Recorded data:
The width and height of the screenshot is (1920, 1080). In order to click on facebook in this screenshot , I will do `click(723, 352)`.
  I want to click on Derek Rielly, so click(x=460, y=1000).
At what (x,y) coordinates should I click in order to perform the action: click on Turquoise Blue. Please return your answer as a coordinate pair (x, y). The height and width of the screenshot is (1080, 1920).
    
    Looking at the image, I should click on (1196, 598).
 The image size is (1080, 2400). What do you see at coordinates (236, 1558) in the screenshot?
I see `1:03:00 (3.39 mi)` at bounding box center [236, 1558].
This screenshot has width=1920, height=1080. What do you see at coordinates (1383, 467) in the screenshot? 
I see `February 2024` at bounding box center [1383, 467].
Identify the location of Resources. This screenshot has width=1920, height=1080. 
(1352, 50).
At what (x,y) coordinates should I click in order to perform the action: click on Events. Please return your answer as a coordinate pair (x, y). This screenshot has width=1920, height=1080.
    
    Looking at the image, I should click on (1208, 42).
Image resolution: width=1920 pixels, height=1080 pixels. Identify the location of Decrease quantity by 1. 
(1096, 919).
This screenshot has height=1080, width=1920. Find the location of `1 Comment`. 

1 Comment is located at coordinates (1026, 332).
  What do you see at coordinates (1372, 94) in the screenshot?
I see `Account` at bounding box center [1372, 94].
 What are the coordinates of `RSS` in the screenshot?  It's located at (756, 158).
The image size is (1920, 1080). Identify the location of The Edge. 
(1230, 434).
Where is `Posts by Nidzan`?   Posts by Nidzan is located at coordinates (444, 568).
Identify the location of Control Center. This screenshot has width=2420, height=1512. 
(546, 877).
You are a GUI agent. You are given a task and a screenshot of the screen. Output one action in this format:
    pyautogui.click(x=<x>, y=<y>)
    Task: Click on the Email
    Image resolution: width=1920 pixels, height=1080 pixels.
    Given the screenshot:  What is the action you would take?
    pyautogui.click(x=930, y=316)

Task prompt: Pull out every line in the items above that contains the word "size".

Solution for this exercise:
 The image size is (1080, 2400). What do you see at coordinates (236, 1558) in the screenshot?
The image size is (1920, 1080). Identify the location of The Edge. 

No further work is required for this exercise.